_Problem description_. Find the lines below holding the word "competidores" and copy each of them.

_Records supplied_.
[Start of Attachment]

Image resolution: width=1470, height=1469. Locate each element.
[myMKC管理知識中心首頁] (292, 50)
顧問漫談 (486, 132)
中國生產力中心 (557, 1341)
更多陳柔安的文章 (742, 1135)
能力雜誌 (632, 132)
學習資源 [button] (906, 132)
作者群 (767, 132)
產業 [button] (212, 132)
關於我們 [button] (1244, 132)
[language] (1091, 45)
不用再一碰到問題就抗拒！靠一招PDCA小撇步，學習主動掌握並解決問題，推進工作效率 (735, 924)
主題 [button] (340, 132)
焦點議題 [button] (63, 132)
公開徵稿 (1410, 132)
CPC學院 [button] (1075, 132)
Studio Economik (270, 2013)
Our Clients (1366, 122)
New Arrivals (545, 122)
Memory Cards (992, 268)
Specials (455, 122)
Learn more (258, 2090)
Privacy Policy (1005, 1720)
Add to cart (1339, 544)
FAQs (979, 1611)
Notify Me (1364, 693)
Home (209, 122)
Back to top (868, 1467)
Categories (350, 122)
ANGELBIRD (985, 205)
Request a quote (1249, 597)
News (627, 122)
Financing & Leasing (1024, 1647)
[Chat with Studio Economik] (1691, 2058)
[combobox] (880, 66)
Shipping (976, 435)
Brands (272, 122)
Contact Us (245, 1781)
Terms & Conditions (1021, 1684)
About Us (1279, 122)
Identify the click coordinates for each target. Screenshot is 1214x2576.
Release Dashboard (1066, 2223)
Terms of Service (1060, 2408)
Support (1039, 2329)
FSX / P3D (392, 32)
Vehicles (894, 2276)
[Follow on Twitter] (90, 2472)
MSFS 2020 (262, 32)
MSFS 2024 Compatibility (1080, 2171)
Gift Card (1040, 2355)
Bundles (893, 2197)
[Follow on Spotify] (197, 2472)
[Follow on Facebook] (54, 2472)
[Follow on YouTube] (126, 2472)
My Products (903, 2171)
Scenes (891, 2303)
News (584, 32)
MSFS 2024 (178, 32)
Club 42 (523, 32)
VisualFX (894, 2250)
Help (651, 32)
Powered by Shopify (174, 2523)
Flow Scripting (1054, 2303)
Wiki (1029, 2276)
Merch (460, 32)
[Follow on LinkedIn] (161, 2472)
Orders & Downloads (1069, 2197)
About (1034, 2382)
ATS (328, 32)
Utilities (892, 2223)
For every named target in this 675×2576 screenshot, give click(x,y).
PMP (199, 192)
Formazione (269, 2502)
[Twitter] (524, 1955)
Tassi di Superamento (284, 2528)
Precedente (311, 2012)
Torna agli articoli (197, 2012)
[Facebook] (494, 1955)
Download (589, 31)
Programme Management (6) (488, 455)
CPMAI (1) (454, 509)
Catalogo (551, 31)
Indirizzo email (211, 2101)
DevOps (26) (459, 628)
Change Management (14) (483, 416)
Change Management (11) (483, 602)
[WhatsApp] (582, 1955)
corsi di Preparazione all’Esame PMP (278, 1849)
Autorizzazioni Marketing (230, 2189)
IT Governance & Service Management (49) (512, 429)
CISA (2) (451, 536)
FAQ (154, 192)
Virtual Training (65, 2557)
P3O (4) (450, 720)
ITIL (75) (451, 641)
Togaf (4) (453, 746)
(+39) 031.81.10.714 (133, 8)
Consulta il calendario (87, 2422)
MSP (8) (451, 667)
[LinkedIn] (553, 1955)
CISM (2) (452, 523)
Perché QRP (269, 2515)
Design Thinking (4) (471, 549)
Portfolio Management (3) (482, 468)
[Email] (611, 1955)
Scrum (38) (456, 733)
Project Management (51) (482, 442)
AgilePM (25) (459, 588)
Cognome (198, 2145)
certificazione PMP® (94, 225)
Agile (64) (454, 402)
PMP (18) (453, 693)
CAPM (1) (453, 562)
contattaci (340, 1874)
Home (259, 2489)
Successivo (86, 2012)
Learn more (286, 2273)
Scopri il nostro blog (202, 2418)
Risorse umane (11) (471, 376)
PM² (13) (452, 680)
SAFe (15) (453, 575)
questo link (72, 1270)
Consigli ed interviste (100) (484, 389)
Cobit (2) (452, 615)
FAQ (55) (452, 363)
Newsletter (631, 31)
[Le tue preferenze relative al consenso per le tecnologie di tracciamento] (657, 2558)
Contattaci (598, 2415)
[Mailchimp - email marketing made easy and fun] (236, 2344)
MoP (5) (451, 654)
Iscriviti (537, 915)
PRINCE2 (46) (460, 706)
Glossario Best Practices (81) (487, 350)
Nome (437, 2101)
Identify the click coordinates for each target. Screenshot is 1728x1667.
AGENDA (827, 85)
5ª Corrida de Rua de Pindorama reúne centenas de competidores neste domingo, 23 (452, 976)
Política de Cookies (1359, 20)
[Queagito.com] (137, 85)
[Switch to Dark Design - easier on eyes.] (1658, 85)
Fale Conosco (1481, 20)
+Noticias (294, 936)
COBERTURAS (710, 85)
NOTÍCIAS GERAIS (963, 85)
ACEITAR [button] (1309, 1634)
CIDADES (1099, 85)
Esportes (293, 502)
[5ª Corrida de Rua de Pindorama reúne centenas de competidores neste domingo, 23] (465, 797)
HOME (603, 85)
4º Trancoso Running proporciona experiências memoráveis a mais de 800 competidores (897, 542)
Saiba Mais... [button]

[End of Attachment]

_Problem solution_.
5ª Corrida de Rua de Pindorama reúne centenas de competidores neste domingo, 23 (452, 976)
[5ª Corrida de Rua de Pindorama reúne centenas de competidores neste domingo, 23] (465, 797)
4º Trancoso Running proporciona experiências memoráveis a mais de 800 competidores (897, 542)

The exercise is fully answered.